Furthermore, the Monad and Applicative operations should relate as follows:

pure = return
(<*>) = ap

And we can easily refute the second one of these with a QuickCheck test like this:

import Control.Monad (ap)
import Test.QuickCheck
import Test.QuickCheck.Function

-- Snipped your code for `K`

prop_ap :: Fun Int Int -> Int -> Bool
prop_ap f x = runK applicative 0 == runK monadic 0
    where applicative = pure (apply f) <*> pure x
          monadic = return (apply f) `ap` return x

Testing this fails right away:

>>>  quickCheck prop_ap
*** Failed! Falsifiable (after 1 test and 2 shrinks): 
{_->0}
0

The reason here being that your Monad instance is doing the +1 but your Applicative one isn't doing anything of the sort. So we can distinguish between equivalent computations, but one of them was built with <*> and the other with ap.

2
votes

As described by others, you can't count "connections" such as binds or arrow binding operations, because then they won't satisfy monad/arrow laws.

However, what you can do is to create an arrow where you can explicitly give sizes to your building blocks and then compute the size of such an circuit. To give an example: {-# LANGUAGE Arrows #-}

import Control.Arrow
import qualified Control.Category as C

data A a b c = A { runA :: a b c, sizeA :: !Int }

Here we defined an arrow transformer that wraps an existing arrow and adds its size.

instance (C.Category a) => C.Category (A a) where
    id = A C.id 0
    (A a1 s1) . (A a2 s2) = A (a1 C.. a2) (s1 + s2)

instance (Arrow a) => Arrow (A a) where
    arr f = A (arr f) 0
    first (A f s) = A (first f) s

instance (ArrowChoice a) => ArrowChoice (A a) where
    left (A f s) = A (left f) s

-- instance (Arrow a) => ArrowTransformer A a where
--     lift a = A a 0

The default size must be always 0 to satisfy the laws.
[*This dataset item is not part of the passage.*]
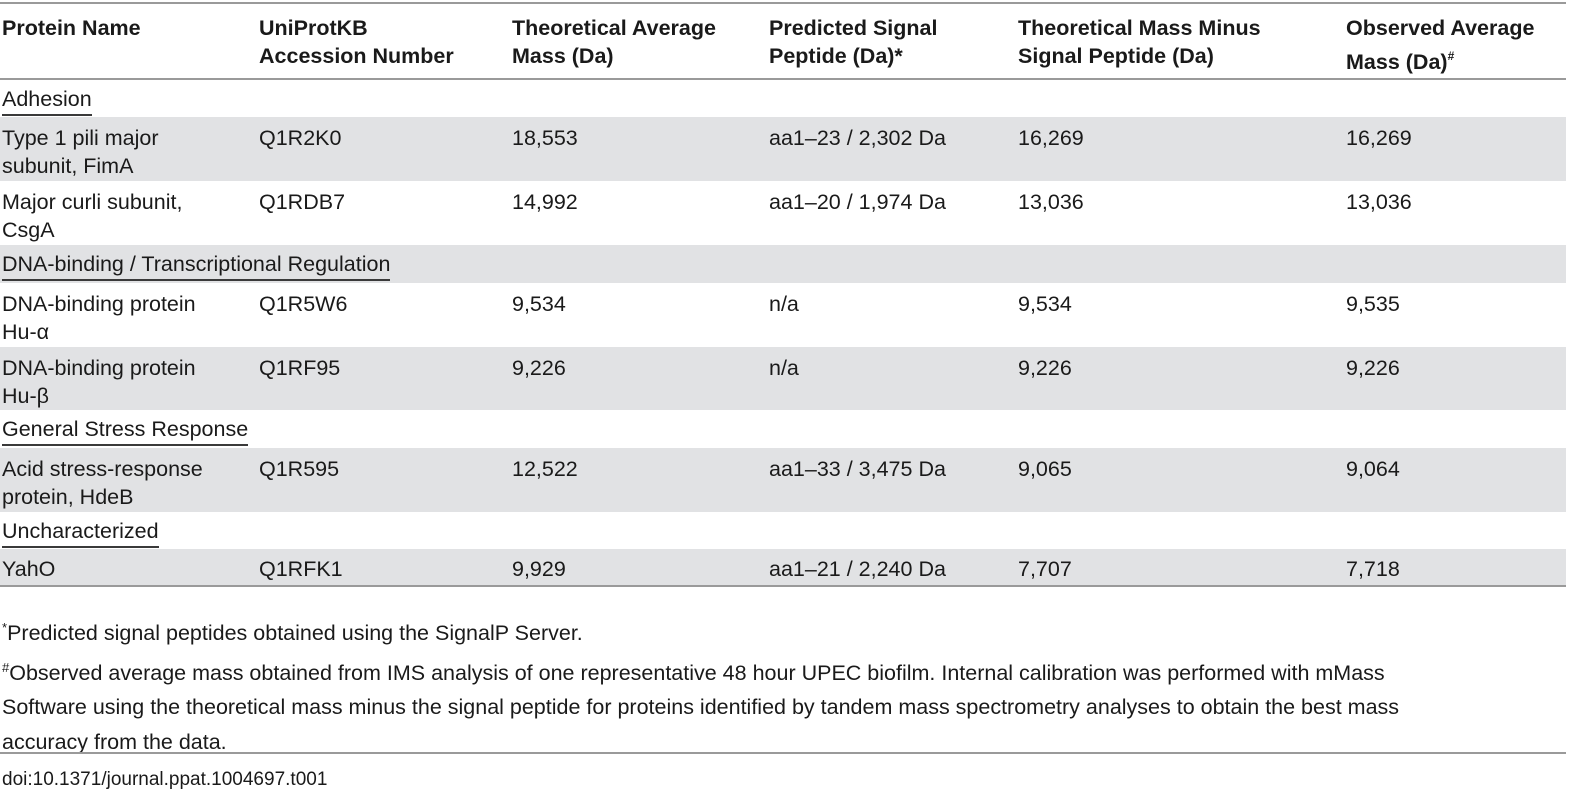  What do you see at coordinates (126, 431) in the screenshot?
I see `section-title: General Stress Response` at bounding box center [126, 431].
For example id must have size of 0, as x . id === x, thanks to law arr id === id we have that arr f must also have size of 0 etc.

But we can define a custom function that assigns a given size to an underlying arrow:

sized :: Int -> a b c -> A a b c
sized = flip A

To give an example, let's construct some arrows of type A (->). That is, the underlying arrows are just functions.
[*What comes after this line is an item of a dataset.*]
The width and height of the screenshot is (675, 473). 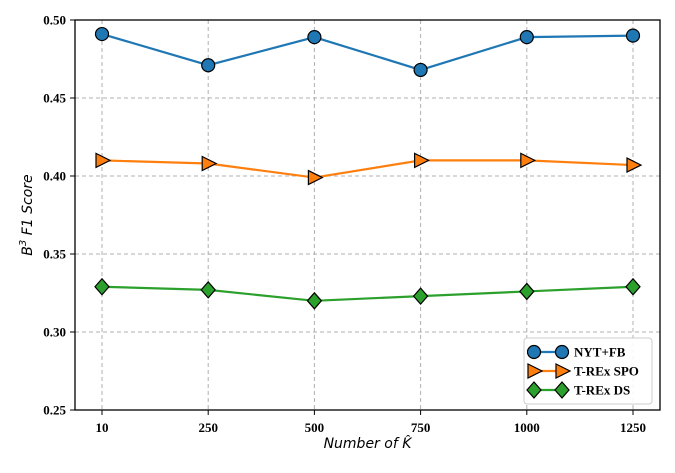 I want to click on y-tick-label: 0.45, so click(x=54, y=98). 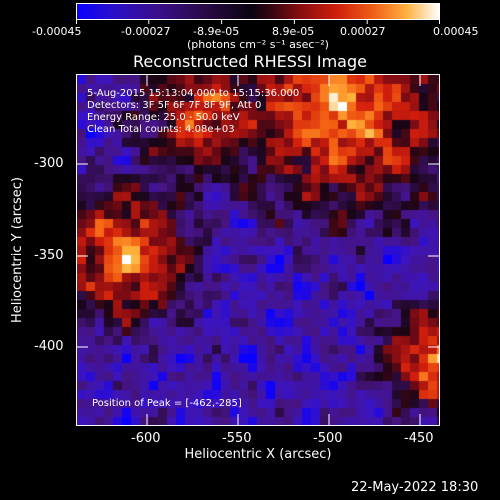 I want to click on y-axis-label: Heliocentric Y (arcsec), so click(x=18, y=250).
-- * Example (adapted from https://wiki.haskell.org/Arrow_tutorial)

-- | Both 'f' and 'g' are constructed to have a size of 1.
f, g :: A (->) Int Int
f = sized 1 $ arr (`div` 2)
g = sized 1 $ arr (\x -> x*3 + 1)

h :: A (->) Int Int
h = proc x -> do
      fx <- f -< x
      gx <- g -< x
      returnA -< (fx + gx)

You can run h for example as runA h 5. But you can also measure its size by sizeA h, which returns 2, as expected. Note that you don't need to run the arrow to get its size. You can picture it as a circuit, and you don't need to actually power up a circuit to just view its size.

Note that we can't do this for a monad, so we can't have instance ArrowChoice A. In a monad we can compute the next "effect" from a previous result, which means we can never compute the size without actually running the monadic computation.